What you are asked to do:
Which lines of the records below contain the word "next"? Show each one.

Dataset content:
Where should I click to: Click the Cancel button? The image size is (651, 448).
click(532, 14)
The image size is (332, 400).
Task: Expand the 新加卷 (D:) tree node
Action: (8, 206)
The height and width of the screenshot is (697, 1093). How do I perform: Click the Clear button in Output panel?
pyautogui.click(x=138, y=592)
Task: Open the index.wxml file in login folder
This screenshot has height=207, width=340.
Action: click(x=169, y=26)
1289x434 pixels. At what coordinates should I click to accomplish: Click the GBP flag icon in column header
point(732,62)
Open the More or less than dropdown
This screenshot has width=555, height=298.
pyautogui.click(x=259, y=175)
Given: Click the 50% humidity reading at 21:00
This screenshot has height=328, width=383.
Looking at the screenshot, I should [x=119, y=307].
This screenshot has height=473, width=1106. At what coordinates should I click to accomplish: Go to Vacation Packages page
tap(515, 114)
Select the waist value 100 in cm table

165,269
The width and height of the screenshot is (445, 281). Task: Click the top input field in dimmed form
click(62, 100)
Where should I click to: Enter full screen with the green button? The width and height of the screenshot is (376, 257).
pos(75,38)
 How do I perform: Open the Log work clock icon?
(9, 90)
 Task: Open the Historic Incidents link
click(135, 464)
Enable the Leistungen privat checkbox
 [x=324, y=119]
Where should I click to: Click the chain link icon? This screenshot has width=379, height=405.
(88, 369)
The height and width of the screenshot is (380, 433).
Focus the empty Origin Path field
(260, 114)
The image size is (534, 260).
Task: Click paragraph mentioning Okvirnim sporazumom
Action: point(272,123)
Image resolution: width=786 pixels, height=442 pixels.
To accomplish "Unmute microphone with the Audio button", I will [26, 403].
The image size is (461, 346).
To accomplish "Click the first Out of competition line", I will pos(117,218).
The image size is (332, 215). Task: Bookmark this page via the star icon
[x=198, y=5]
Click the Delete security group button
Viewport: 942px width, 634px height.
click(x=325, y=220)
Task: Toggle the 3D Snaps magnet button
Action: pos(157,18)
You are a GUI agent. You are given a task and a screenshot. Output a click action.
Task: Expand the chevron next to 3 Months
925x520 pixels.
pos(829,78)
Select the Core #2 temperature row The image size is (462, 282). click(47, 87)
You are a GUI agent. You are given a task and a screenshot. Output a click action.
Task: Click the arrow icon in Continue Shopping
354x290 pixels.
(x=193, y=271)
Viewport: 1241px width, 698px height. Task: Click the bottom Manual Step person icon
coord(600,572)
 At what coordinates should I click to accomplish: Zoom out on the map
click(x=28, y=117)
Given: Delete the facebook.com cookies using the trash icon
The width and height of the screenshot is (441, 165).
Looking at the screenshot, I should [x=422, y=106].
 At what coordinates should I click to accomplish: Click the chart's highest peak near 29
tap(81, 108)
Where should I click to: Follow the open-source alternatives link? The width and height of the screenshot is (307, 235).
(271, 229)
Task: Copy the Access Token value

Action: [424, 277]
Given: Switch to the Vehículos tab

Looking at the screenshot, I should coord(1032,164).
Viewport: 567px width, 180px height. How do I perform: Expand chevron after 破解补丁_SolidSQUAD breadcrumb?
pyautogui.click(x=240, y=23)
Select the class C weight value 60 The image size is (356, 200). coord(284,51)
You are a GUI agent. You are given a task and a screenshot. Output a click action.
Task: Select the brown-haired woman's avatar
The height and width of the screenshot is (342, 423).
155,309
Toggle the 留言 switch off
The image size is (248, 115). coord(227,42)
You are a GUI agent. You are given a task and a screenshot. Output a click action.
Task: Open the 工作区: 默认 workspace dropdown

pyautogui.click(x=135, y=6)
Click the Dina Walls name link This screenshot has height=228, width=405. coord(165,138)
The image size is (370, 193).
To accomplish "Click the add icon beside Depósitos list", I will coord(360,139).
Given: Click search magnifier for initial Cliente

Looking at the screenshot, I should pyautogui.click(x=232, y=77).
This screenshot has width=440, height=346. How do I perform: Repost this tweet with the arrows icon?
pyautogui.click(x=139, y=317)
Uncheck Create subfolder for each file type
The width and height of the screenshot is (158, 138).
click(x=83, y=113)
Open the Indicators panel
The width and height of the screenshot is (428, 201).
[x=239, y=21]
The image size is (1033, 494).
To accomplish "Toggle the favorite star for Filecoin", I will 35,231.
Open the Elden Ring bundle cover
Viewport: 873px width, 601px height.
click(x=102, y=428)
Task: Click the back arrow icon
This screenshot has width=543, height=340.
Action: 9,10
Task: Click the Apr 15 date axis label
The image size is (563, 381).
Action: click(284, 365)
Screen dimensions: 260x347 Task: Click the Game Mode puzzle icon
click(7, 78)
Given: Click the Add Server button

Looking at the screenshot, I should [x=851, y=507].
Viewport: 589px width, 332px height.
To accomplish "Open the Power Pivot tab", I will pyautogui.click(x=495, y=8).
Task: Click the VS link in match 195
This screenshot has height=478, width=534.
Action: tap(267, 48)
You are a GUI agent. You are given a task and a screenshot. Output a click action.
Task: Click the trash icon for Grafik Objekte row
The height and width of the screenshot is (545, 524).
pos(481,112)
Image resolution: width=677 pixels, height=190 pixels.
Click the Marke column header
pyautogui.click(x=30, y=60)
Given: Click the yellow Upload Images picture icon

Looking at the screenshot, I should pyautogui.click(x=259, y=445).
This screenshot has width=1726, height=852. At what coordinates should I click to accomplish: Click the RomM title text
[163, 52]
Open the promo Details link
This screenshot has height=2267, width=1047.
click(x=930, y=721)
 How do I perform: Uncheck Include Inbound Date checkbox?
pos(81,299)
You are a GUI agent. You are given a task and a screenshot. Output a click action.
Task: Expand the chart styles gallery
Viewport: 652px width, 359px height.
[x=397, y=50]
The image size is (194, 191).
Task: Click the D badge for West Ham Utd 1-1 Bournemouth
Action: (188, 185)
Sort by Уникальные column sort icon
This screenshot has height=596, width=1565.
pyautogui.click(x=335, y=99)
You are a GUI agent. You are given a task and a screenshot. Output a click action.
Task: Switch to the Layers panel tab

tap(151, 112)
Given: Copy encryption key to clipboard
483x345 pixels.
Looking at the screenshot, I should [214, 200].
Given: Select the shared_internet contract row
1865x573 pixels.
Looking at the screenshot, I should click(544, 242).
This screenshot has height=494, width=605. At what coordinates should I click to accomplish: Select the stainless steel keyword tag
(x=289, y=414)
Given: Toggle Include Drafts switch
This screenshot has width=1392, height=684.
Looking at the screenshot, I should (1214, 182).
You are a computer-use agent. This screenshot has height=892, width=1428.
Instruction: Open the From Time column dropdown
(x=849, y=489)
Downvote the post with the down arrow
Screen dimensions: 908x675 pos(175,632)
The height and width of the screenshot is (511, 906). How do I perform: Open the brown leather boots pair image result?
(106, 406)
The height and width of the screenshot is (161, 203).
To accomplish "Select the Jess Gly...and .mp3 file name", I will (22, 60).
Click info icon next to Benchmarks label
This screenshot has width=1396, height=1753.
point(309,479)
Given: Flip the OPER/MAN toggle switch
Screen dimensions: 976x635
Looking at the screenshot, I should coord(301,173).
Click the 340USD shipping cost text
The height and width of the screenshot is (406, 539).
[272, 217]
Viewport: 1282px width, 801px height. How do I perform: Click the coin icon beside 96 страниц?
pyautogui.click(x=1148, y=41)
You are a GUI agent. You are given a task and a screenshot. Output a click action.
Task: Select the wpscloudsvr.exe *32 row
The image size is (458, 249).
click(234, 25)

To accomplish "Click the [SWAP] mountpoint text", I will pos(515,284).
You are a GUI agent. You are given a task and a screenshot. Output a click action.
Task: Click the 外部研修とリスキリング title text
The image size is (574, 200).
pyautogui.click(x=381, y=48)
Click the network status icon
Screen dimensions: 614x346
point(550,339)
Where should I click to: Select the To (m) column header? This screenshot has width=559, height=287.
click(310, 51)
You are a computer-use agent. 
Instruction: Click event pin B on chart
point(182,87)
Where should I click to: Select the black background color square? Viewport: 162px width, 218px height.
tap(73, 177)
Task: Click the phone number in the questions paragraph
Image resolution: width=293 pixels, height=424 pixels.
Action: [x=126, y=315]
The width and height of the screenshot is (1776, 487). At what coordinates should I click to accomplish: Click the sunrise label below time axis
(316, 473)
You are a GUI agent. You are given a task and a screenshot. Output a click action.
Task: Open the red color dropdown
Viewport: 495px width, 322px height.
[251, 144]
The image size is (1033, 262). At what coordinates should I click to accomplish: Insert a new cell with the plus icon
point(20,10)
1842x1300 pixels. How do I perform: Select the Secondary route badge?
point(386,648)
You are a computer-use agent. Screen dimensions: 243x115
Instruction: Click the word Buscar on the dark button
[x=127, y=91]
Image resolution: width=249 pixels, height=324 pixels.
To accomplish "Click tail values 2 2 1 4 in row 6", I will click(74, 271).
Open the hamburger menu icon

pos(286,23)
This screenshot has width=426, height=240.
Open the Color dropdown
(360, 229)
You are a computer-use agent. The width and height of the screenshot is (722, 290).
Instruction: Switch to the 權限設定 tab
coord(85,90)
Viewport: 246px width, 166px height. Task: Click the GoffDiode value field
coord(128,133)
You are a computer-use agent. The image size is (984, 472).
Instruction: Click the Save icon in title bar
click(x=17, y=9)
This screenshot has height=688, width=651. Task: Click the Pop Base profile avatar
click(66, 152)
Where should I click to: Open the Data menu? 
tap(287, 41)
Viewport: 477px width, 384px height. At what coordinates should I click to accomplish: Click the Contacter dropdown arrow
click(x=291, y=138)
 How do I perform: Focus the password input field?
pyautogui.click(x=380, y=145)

Exercise response:
Task: Expand the chevron next to 3 Months
Click info icon next to Benchmarks label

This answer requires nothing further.